Ponente:Gregorio García Ancos
Número de Recurso:1238/2001
Procedimiento:PENAL - 01
Número de Resolución:1470/2002
Fecha de Resolución:12 de Septiembre de 2002
Emisor:Tribunal Supremo - Sala Segunda, de lo Penal
RESUMEN

"DELITO CONTRA LA SALUD PÚBLICA. GRAVE DAÑO A LA SALUD: Al tratarse de la sustancias llamada M.D.M.A y también de anfetaminas las mismas son necesariamente sustancias que causan grave daño a la salud sea cual fuera su pureza, pureza que únicamente podía tener consecuencias para determinar la agravación de la ""notoria importancia"". En primera instancia se condena al acusado. Se desestima la casación."

 
ÍNDICE
CONTENIDO

SENTENCIA

En la Villa de Madrid, a doce de Septiembre de dos mil dos.
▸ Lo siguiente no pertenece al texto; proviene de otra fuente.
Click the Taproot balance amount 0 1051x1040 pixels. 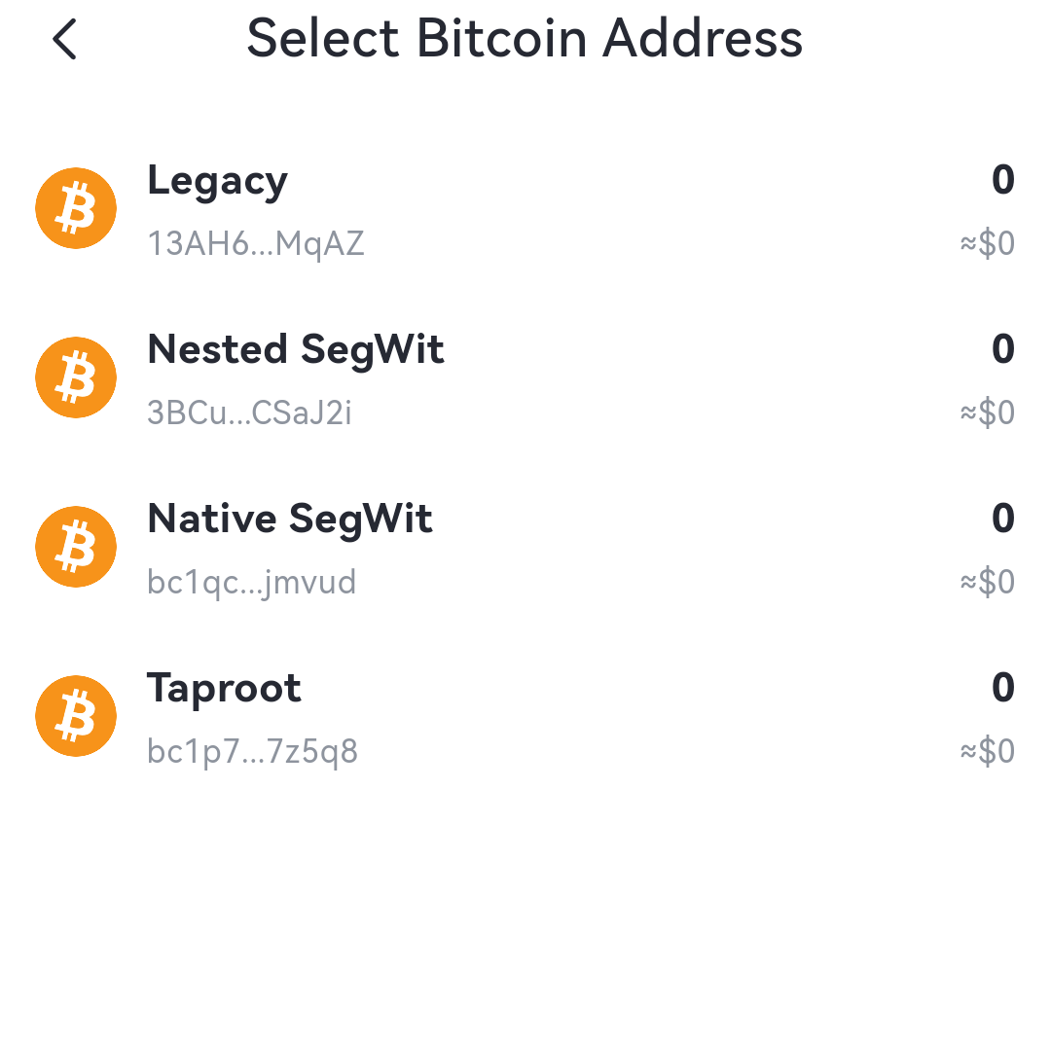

En el recurso de casación por Infracción de Ley que ante Nos pende, interpuesto por el acusado Rodrigo , contra sentencia dictada por la Audiencia Provincial de Granada, que le condenó por delito contra la salud pública; la Sala Segunda del Tribunal Supremo, integrada por los Excmos. Sres. anotados al margen, se han constituído para la Votación y Fallo, bajo la Presidencia del primero de los indicados y Ponencia del Excmo. Sr. D. Gregorio García Ancos, siendo también parte el Ministerio Fiscal y estando representado dicho recurrente por la Procuradora Sra. Dña. Mercedes Blanco Fernández.

ANTECEDENTES

  1. - El Juzgado de Instrucción número 3 de Motril, instruyó procedimiento Abreviado con el número 34/2000, y, una vez concluso, lo elevó a la Audiencia Provincial de Granada, que con fecha cuatro de diciembre de dos mil, dictó sentencia que contiene el siguiente Hecho Probado.

    "Son hechos probados que en torno a las 13,30 horas del día 13 de Febrero de 2.000, Rodrigo , de 19 años de edad, fue sorprendido por efectivos de la Guardia Civil cuando se encontraba a la puerta de la discoteca "Mas" portando 22 pastillas de M.D.M.A. y una bolsa que contenía 4,62 gramos de anfetamina, sustancias que estaban destinadas a ser vendidas por Rodrigo . El valor de las 22 pastillas de M.D.M.A. era de 50.050 pts y el de la anfetamina era de 6.250 pts.".

  2. - La Audiencia de instancia dictó el siguiente pronunciamiento:

    "FALLO..- Que debemos condenar y condenamos a Rodrigo , como autor responsable del delito contra la salud pública ya descrito, sin la concurrencia de circunstancias modificativas de la responsabilidad criminal, a la pena de prisión en cuantía de tres años, con la accesoria de inhabilitación especial para el derecho de sufragio pasivo durante el tiempo de la condena y a la pena de multa en cuantía de cincuenta y seis mil trescientas pts, quedando sujeto a una responsabilidad personal subsidiaria de un día de privación de libertad por cada dos cuotas diarias no satisfechas y al pago de las costas procesales.".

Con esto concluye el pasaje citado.